PMS6: a fast algorithm for motif discovery.

Q4 Health Professions

International Journal of Bioinformatics Research and Applications Pub Date : 2014-01-01 DOI:10.1504/IJBRA.2014.062990

Shibdas Bandyopadhyay, Sartaj Sahni, Sanguthevar Rajasekaran

引用次数: 24

Abstract

We propose a new algorithm, PMS6, for the (l,d)-motif discovery problem in which we are to find all strings of length l that appear in every string of a given set of strings with at most d mismatches. The run time ratio PMS5/PMS6, where PMS5 is the fastest previously known algorithm for motif discovery in large instances, ranges from a high of 2.20 for the (21,8) challenge instances to a low of 1.69 for the (17,6) challenge instances. Both PMS5 and PMS6 require some amount of pre-processing. The pre-processing time for PMS6 is 34 times faster than that for PMS5 for (23,9) instances. When pre-processing time is factored in, the run time ratio PMS5/PMS6 is as high as 2.75 for (13,4) instances and as low as 1.95 for (17,6) instances.

查看原文本刊更多论文

PMS6:一种快速的motif发现算法。

针对(l,d)基序发现问题，我们提出了一种新的算法PMS6，该算法要求在给定的字符串集合中，找出所有长度为l且不匹配最多为d的字符串。运行时间比PMS5/PMS6，其中PMS5是已知的在大型实例中发现motif的最快算法，其范围从(21,8)挑战实例的2.20到(17,6)挑战实例的1.69不等。PMS5和PMS6都需要一定数量的预处理。对于(23,9)个实例，PMS6的预处理时间比PMS5快34倍。如果将预处理时间考虑在内，运行时比率PMS5/PMS6在(13,4)实例中高达2.75，在(17,6)实例中低至1.95。

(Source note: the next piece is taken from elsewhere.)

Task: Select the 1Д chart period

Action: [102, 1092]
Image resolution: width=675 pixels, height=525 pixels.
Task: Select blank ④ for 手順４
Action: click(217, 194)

本文章由计算机程序翻译，如有差异，请以英文原文为准。

求助全文

约1分钟内获得全文求助全文

来源期刊

International Journal of Bioinformatics Research and Applications Health Professions-Health Information Management

CiteScore

0.60

自引率

0.00%

发文量

期刊介绍： Bioinformatics is an interdisciplinary research field that combines biology, computer science, mathematics and statistics into a broad-based field that will have profound impacts on all fields of biology. The emphasis of IJBRA is on basic bioinformatics research methods, tool development, performance evaluation and their applications in biology. IJBRA addresses the most innovative developments, research issues and solutions in bioinformatics and computational biology and their applications. Topics covered include Databases, bio-grid, system biology Biomedical image processing, modelling and simulation Bio-ontology and data mining, DNA assembly, clustering, mapping Computational genomics/proteomics Silico technology: computational intelligence, high performance computing E-health, telemedicine Gene expression, microarrays, identification, annotation Genetic algorithms, fuzzy logic, neural networks, data visualisation Hidden Markov models, machine learning, support vector machines Molecular evolution, phylogeny, modelling, simulation, sequence analysis Parallel algorithms/architectures, computational structural biology Phylogeny reconstruction algorithms, physiome, protein structure prediction Sequence assembly, search, alignment Signalling/computational biomedical data engineering Simulated annealing, statistical analysis, stochastic grammars.